*Kaynak metin*
>>>>>
Tasavvuf, ruhun, masivaya kulluğu değil; tam
tersine bütün kudretlerinin Cenab-ı Hakk'a doğru yoğunlaşması, zeka ve
iradenin en şiddetli ve en yoğun bir şekilde O'nu elde etmeye çalışması
demektir. Geçmişte olan şeylerle ilgilenmek, arzularımızı hapsedip bize rağmen
bizi kendine bağlarsa, gafletle sürüklenmiş oluruz. Bir örnek vererek konuyu
biraz daha açalım:
"Bahçıvan, elma ağacını yetiştirmek için toprağa
gübre verir, su döker. Alttan fışkıran dalları keser ta ki bütün kuvvet yukarı
dallardaki çiçeklere ve meyvelere gitsin. İşte sabır, ruhun gönlün ve şuurun
maziye doğru dağılımını önlemek ve onları Allah'a yöneltmek demektir.
Bu manada âlimlerin şu ifâdelerini dikkatle
değerlendirelim:
a- Acı şeyleri kaşlarınızı çatmadan yutunuz.
b- Sabır sanki sıhhatmiş gibi, dert ile
kaynaşarak yaşamaktır.
c- Hakk'ın huzurunda mütevekkil olunuz, kaş
çatmayınız ve gücenmeyiniz, onun darbelerini tebessümle karşılayınız.
d- Konuşmaksızın ve sızlanmaksızın, darbeler
altında eğiliniz.
Burada işaret etmeye çalıştığımız sabır,
yalnızca ibadet ve kullukta kemâl için değil; bir o kadar da yeryüzünde
yaşayan insanoğlunun huzur ve mutluluğu için lüzumludur. Geçmişteki olaylara
üzülmenin ve sinirlenmenin getirdiği stres, gerilim ve bunların sebep olduğu
devâsız hastalıklara karşı yegâne ilaç yine de sabrı öğrenmek ve sabırlıca
yaşamaktır. Hayatımızı allak bullak eden şeyler, yaşadığımız hâdiselere karşı
duyduğumuz kaygı ve endişeler değil midir? Bunlar ancak sabırla silinebilir.
İmanın efdali sabır ile cömertliktir. Sabır her
işin başıdır. Sabredenler zafere nail olurlar. Sabrın imandaki yeri, başın
cesetteki yeri gibidir. Sahibini cennete idhal eder, sevabı da köle azadından
efdaldir, buyurulmuştur. Sabır, gam ve kederlerden kurtulmayı, Allah'tan
beklemektir. Bu da amellerin efdali ve âlâsıdır. Her şeyin bir cevheri vardır;
insanın cevheri akıl, aklın cevheri ise sabırdır. Sabır bir nevi nefsi
ovmaktır. Yani bir şey yumuşatmak için nasıl ovulursa, nefsi de böyle, ıslah
edebilmek ve ondan lazım gelen faydaları elde etmek için ovmaktır. Yani onu
kendi hâline bırakmayıp, riyazetlerle Hakk'ın emirlerine inkıyâda ve rızasını
talebe alıştırmaktır. Nefeslerimizi nasıl ki tabiî olarak, hiç yorulmadan,
zorlanmadan alıp veriyorsak, sabırla da tıpkı böyle, her şeyi tabiî hâlde
karşılamalıyız.
<<<<<
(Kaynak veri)
>>>>>
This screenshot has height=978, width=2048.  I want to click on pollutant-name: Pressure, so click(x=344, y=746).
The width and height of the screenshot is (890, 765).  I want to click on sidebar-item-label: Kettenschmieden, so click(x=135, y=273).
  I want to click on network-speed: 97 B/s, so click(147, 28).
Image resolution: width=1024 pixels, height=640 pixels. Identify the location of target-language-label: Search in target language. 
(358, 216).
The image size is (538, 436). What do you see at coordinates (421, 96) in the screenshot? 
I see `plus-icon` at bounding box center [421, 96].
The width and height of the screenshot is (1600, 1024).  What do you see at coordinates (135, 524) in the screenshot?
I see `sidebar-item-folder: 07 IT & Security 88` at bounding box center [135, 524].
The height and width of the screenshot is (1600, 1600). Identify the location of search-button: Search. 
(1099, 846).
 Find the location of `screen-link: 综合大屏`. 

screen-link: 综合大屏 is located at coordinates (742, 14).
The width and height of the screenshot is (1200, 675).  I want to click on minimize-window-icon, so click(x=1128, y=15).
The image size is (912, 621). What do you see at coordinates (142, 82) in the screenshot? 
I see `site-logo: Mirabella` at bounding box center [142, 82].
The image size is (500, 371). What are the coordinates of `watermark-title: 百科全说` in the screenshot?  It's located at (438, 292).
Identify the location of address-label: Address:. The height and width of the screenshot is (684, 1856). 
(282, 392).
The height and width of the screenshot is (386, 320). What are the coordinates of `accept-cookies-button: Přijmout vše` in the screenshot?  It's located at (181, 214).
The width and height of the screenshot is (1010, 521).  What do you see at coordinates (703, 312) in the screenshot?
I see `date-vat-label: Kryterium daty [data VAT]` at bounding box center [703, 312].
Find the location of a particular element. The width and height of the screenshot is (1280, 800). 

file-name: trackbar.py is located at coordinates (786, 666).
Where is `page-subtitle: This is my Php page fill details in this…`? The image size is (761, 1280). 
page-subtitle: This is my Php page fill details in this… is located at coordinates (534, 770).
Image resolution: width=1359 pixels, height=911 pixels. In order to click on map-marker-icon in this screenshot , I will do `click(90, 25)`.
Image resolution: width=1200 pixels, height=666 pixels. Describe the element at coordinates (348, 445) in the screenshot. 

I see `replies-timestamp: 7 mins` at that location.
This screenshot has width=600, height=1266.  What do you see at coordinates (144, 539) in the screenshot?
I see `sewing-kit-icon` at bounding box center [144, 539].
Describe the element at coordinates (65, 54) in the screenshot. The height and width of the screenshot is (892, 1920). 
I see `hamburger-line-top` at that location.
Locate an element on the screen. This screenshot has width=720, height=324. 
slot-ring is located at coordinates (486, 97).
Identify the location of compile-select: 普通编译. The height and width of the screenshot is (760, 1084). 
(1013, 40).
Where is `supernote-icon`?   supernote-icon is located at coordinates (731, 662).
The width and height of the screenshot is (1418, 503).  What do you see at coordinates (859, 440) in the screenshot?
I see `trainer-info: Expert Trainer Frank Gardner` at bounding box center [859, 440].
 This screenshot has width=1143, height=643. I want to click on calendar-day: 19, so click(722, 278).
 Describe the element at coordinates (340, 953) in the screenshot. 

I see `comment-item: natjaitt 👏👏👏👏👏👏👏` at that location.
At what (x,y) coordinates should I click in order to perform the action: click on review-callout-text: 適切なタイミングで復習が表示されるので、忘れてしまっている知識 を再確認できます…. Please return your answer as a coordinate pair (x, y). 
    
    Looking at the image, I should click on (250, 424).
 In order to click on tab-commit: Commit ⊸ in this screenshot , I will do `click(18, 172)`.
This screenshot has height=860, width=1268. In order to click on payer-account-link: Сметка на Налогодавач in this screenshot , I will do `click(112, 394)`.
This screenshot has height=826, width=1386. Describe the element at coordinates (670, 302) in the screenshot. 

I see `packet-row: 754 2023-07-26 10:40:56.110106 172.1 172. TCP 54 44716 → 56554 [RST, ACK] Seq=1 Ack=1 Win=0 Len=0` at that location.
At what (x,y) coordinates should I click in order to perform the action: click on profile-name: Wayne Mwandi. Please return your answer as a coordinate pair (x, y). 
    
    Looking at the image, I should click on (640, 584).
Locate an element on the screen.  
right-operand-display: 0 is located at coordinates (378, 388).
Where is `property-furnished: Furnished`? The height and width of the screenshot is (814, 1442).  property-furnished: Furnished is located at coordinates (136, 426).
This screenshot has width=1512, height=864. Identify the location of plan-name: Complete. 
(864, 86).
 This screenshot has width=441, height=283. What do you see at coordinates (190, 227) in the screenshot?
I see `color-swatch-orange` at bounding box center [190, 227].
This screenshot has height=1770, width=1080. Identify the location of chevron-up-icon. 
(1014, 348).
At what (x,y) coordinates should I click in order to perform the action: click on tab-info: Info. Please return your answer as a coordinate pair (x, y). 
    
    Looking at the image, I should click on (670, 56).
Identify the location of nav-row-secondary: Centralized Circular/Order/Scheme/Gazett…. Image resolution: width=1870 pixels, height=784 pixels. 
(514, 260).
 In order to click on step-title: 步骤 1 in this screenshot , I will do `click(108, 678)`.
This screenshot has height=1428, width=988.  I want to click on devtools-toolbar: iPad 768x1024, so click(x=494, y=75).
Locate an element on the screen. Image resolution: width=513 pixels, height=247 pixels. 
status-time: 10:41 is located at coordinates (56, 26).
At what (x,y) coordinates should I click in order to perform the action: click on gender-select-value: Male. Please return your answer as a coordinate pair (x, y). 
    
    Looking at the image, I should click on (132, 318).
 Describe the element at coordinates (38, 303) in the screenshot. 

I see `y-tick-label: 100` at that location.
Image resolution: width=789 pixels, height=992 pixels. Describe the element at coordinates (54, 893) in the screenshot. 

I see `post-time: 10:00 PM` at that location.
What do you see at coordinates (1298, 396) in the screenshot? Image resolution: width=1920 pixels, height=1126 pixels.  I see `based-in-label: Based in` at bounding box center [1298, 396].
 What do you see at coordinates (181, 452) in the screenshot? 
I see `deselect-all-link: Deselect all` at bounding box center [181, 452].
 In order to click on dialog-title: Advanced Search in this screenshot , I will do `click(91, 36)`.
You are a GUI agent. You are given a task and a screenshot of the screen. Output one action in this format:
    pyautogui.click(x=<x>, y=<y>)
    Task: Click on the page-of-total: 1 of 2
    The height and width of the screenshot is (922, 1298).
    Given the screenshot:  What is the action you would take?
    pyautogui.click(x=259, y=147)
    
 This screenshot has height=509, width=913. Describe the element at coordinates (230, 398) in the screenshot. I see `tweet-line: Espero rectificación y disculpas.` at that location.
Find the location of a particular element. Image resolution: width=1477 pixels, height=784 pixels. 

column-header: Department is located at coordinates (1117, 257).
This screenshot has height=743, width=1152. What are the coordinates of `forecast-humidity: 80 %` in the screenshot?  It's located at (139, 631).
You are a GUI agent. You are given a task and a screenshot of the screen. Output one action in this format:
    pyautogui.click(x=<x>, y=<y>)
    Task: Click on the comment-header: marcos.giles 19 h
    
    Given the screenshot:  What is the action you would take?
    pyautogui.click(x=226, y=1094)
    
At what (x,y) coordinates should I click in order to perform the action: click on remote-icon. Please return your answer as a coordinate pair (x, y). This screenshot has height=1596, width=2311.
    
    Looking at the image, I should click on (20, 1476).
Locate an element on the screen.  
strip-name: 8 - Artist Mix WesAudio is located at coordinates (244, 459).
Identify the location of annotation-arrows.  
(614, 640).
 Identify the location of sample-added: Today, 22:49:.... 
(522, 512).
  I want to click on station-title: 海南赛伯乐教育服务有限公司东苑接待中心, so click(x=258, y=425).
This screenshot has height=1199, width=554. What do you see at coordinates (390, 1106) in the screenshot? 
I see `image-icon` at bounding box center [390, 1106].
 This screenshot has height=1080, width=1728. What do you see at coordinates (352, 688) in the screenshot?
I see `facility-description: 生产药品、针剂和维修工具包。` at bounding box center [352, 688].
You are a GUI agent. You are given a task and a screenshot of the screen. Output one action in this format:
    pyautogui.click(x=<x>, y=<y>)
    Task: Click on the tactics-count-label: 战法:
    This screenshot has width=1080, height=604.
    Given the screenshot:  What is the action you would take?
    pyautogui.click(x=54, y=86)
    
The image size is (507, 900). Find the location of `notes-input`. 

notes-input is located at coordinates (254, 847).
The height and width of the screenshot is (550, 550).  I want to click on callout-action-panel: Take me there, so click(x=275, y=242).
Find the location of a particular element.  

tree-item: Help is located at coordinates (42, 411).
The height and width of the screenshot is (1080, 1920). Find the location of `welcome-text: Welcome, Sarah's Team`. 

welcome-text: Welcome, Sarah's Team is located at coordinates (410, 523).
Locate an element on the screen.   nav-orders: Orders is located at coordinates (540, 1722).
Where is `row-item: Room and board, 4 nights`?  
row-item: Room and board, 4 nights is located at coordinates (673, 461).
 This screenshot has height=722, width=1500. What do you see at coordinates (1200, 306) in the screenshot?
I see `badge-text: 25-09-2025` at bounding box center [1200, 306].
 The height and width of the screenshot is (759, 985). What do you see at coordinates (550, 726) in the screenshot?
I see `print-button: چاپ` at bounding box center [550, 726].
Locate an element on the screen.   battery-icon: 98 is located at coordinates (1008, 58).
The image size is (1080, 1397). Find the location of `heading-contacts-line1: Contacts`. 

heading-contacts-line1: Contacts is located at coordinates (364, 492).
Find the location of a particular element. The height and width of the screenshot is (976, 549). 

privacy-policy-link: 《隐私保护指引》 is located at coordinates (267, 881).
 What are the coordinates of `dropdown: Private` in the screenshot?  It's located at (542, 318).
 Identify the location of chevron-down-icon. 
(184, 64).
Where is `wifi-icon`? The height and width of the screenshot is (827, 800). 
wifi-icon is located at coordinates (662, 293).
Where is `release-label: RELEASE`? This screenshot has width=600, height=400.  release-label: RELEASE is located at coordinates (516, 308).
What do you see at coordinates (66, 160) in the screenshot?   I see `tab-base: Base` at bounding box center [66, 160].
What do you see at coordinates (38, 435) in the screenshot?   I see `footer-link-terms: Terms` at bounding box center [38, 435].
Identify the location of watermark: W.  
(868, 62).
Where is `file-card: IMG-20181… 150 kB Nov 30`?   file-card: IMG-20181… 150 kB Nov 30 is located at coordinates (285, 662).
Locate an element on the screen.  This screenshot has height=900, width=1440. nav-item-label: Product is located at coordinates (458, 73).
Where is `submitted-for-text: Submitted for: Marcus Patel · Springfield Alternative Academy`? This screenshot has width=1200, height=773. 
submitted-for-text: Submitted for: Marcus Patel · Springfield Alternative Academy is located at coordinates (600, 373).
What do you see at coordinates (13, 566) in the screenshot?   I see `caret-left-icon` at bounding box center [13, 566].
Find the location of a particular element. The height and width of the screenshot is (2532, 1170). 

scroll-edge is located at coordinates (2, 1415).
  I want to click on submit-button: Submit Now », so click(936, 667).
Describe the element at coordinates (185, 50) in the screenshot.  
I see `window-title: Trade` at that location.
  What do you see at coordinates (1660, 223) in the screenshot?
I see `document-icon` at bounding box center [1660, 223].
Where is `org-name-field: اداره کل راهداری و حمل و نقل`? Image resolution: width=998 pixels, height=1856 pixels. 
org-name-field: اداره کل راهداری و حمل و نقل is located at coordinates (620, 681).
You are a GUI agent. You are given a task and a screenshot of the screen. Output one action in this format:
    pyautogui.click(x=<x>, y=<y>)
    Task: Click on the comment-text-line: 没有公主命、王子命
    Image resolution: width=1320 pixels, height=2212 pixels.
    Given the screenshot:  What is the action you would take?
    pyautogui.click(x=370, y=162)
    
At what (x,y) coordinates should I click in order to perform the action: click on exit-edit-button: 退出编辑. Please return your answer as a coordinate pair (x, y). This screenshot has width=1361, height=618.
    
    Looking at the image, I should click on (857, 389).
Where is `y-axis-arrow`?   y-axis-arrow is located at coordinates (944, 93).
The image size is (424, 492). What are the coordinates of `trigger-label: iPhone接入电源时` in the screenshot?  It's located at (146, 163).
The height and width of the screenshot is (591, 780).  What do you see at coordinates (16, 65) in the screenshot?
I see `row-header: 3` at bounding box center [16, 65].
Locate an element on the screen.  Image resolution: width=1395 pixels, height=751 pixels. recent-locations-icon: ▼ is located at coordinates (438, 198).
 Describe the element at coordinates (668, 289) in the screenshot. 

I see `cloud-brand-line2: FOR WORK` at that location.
<<<<<
*Yapılacak görevler*
a) Sabır metninde âlimlerin dikkatle değerlendirilmesi istenen ifadelerin hepsini sırasıyla yazın.
b) Sabır metnindeki "d- Konuşmaksızın ve" ifadesinden "ancak sabırla silinebilir." ifadesine kadar olan bölümü aynen yazıya geçirin.
Kayıtların bu işte hiçbir rolü yoktur.

*Görev çözümleri*
a)
a- Acı şeyleri kaşlarınızı çatmadan yutunuz.
b- Sabır sanki sıhhatmiş gibi, dert ile kaynaşarak yaşamaktır.
c- Hakk'ın huzurunda mütevekkil olunuz, kaş çatmayınız ve gücenmeyiniz, onun darbelerini tebessümle karşılayınız.
d- Konuşmaksızın ve sızlanmaksızın, darbeler altında eğiliniz.

b)
d- Konuşmaksızın ve sızlanmaksızın, darbeler
altında eğiliniz.
Burada işaret etmeye çalıştığımız sabır,
yalnızca ibadet ve kullukta kemâl için değil; bir o kadar da yeryüzünde
yaşayan insanoğlunun huzur ve mutluluğu için lüzumludur. Geçmişteki olaylara
üzülmenin ve sinirlenmenin getirdiği stres, gerilim ve bunların sebep olduğu
devâsız hastalıklara karşı yegâne ilaç yine de sabrı öğrenmek ve sabırlıca
yaşamaktır. Hayatımızı allak bullak eden şeyler, yaşadığımız hâdiselere karşı
duyduğumuz kaygı ve endişeler değil midir? Bunlar ancak sabırla silinebilir.